→ Aim of the exercise
Begin with the line that holds "Instruction: Search by" and repeat each line after it exactly, ending with the last line of the listing.

→ Input data
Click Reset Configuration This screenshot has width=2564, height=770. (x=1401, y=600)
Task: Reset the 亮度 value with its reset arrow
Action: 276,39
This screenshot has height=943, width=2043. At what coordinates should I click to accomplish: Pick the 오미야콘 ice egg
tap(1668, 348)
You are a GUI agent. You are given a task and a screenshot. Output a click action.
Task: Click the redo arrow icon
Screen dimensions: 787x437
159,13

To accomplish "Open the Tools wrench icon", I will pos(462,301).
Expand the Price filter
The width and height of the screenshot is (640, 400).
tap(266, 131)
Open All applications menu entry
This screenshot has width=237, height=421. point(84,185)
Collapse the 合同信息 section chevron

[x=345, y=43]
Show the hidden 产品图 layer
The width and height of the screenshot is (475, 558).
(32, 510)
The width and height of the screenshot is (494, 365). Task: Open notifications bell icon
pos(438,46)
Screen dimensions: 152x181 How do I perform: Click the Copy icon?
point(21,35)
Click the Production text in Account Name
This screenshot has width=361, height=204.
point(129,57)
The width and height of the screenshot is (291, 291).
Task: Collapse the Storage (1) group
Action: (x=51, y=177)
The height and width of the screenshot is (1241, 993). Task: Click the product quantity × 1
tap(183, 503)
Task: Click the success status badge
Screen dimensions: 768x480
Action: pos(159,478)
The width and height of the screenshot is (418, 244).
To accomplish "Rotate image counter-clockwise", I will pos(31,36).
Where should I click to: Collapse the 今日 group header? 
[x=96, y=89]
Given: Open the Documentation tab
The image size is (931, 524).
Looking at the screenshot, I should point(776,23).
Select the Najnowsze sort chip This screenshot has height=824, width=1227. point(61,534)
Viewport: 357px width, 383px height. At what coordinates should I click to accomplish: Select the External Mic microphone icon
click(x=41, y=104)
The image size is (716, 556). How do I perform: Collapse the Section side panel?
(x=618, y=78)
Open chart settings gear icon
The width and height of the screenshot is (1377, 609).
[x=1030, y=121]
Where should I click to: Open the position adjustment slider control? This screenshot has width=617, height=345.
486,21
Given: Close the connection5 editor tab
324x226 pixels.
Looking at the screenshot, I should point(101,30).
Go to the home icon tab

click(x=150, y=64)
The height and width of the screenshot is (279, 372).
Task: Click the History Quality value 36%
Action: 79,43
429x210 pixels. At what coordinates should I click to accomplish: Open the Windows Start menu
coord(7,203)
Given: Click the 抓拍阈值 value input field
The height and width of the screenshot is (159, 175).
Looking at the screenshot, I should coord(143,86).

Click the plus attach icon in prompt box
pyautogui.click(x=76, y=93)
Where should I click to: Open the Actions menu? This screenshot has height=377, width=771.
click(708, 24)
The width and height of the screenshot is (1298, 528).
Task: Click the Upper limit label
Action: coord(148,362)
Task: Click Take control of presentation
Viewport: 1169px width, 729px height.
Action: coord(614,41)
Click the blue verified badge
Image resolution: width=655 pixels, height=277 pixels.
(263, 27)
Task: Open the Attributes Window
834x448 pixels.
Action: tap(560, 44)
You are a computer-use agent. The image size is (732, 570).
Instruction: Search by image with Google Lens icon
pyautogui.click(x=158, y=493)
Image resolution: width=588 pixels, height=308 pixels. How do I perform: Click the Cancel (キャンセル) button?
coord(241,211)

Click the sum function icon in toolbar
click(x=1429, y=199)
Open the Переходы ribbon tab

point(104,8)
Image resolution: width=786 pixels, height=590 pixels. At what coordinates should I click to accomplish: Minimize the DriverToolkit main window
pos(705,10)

→ Finished exercise
Instruction: Search by image with Google Lens icon
pyautogui.click(x=158, y=493)
Image resolution: width=588 pixels, height=308 pixels. How do I perform: Click the Cancel (キャンセル) button?
coord(241,211)

Click the sum function icon in toolbar
click(x=1429, y=199)
Open the Переходы ribbon tab

point(104,8)
Image resolution: width=786 pixels, height=590 pixels. At what coordinates should I click to accomplish: Minimize the DriverToolkit main window
pos(705,10)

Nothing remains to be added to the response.